From 2008 to 2013, 11 adult patients (M/F=8/3; median age 40 years, range 23 to 62) and 2 pediatric patients (M/F=1/1, age 4 and 7 years) with high risk ALL (1 pediatric; 2 adult), AML (1 pediatric; 8 adults) and one Richter evolution of CLL, underwent T replete hBMT. At time of transplant 10 patients were in CR (CR1=9, CR2=1), 1 in a good PR and 2 had refractory disease. Grafts contained a median of 5.68 x 108/kg nucleated BM cells (range 0.7-62.1), 2.14x106/kg CD34+ cells (range 0.55-7.09) and 34.7x106/kg CD3+ cells (range 16-93.4). 12 patients are evaluable for engraftment. This occurred in 100% for neutrophils and 93% for platelets, with a median time to neutrophil recovery (> 0.5 x 109/L) of 22.5 days (range, 13-40) and to platelet recovery (> 20.0 x 109/L) of 27.5 days (range, 17-49). All patients had full donor chimerism by day +30. Non relapse mortality (NRM) was 23%: 2 pt died for sepsis (one before engraftment), 1 for aGVHD. 4 patients had grade I and 3 grade II aGvHD, respectively.

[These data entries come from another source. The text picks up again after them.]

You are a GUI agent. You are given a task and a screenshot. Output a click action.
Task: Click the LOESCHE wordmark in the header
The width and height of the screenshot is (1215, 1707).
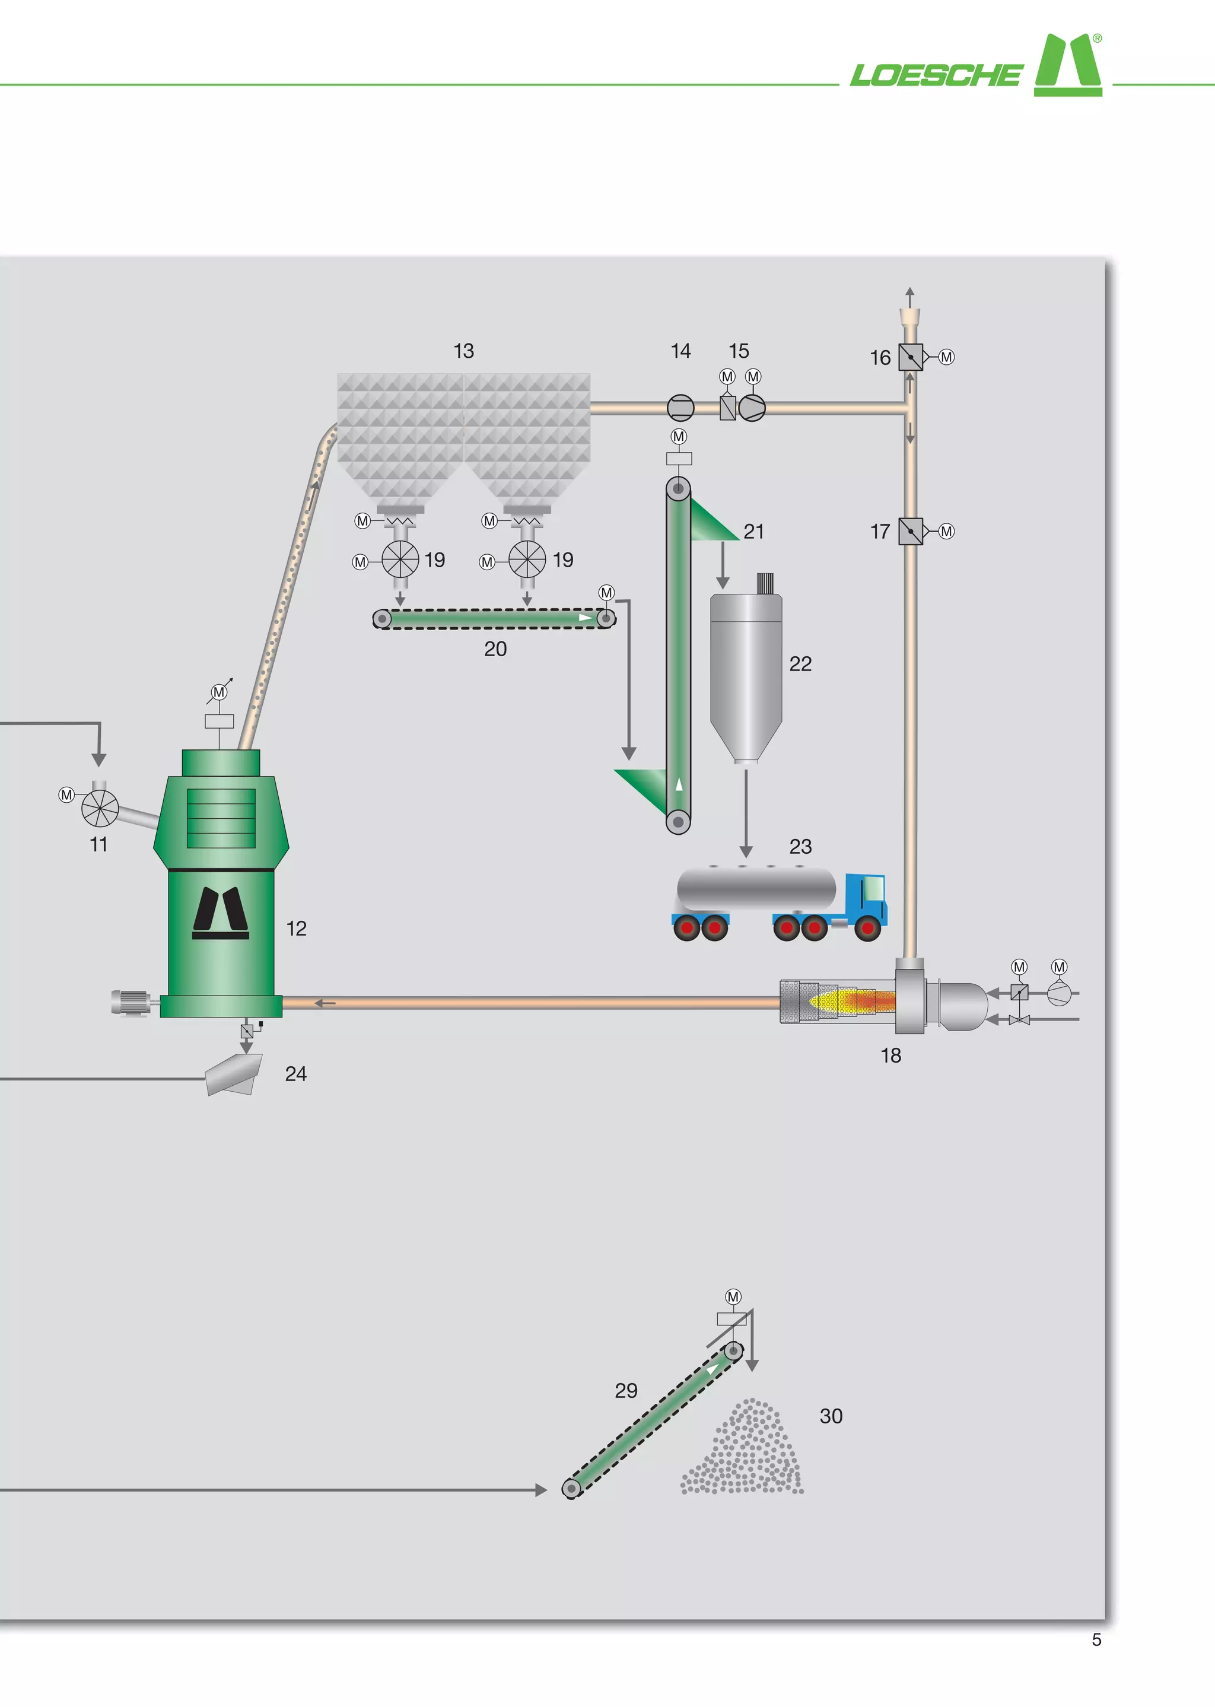pos(935,75)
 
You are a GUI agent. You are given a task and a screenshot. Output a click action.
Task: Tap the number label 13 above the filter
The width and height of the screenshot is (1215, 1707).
pos(463,351)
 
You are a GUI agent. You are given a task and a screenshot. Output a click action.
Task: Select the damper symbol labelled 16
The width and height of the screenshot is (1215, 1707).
pos(909,357)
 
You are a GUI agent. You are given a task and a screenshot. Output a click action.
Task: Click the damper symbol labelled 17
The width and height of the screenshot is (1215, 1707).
pos(909,531)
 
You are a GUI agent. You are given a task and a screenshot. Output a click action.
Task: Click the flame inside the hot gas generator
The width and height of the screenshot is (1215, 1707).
pos(853,1001)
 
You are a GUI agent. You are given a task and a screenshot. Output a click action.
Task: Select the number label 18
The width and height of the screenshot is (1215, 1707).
pos(890,1056)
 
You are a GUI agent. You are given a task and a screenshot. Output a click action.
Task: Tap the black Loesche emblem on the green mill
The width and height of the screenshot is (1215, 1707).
pos(221,913)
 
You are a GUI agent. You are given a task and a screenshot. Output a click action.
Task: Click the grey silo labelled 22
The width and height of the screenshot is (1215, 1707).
pos(746,673)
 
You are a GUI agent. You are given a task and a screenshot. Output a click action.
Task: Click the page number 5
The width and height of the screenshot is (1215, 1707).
pos(1096,1640)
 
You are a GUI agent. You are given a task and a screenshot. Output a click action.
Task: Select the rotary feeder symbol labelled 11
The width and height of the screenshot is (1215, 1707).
pos(100,809)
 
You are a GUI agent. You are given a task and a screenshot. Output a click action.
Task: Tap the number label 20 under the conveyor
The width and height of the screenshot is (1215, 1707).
pos(495,649)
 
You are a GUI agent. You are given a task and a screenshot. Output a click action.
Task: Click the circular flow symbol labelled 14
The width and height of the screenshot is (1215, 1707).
pos(680,408)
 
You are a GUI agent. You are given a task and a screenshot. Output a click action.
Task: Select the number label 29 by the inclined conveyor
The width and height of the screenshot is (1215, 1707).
pos(626,1391)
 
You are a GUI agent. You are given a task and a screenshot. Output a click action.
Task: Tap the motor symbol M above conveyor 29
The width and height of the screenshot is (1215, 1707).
pos(733,1296)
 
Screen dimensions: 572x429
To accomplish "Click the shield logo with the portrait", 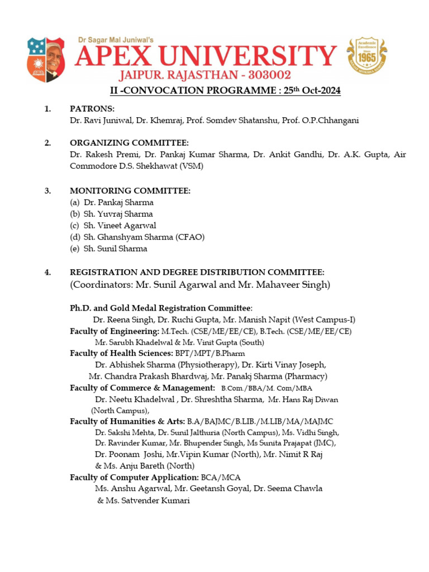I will pos(45,60).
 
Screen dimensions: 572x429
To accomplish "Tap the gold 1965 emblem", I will pos(366,58).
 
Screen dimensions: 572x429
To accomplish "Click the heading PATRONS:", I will pos(92,108).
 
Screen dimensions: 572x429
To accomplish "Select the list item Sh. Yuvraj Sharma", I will pos(118,214).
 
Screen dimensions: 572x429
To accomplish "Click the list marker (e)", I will pos(74,249).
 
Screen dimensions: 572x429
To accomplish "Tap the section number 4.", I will pos(48,272).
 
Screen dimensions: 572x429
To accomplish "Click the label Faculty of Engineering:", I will pos(115,331).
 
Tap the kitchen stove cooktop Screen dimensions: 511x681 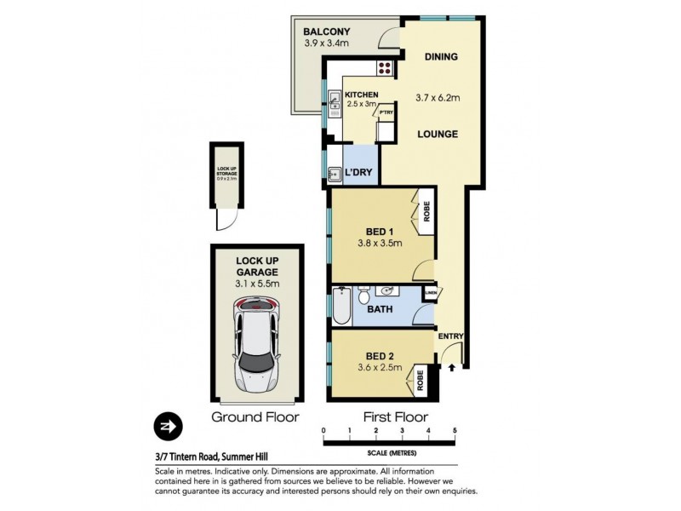(384, 70)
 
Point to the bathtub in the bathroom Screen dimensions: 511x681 (341, 307)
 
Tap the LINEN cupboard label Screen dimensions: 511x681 (430, 294)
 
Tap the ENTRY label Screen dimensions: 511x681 (450, 336)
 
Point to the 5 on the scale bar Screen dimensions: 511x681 (455, 430)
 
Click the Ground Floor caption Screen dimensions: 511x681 (255, 417)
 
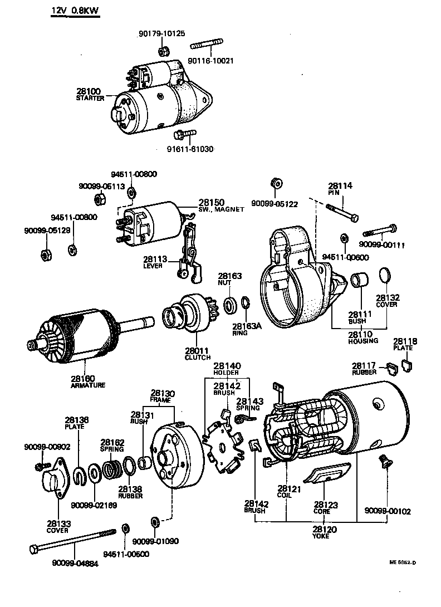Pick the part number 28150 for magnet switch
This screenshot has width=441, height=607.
pyautogui.click(x=210, y=202)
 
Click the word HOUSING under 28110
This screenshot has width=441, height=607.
pyautogui.click(x=362, y=340)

Only one patient had a grade III, and another had grade IV fatal GVHD. 3 patients had only limited chronic GvHD. Up to now, only 3 patients have relapsed and of these 2 have died. 8 patients (61.5%) are currently surviving, 7 of them are disease-free with median follow-up time of 165 days (range 32-896 days) from transplant.

Conclusion

Our preliminary results confirm that haplo-BMT following a MAC regimen, is a feasible treatment in pediatric and adult patients, and that PT-CY is highly effective as GVHD prophylaxis, producing a high rate of stable engraftment with encouraging non relapse mortality and relapse-free survival.

Disclosures:

No relevant conflicts of interest to declare.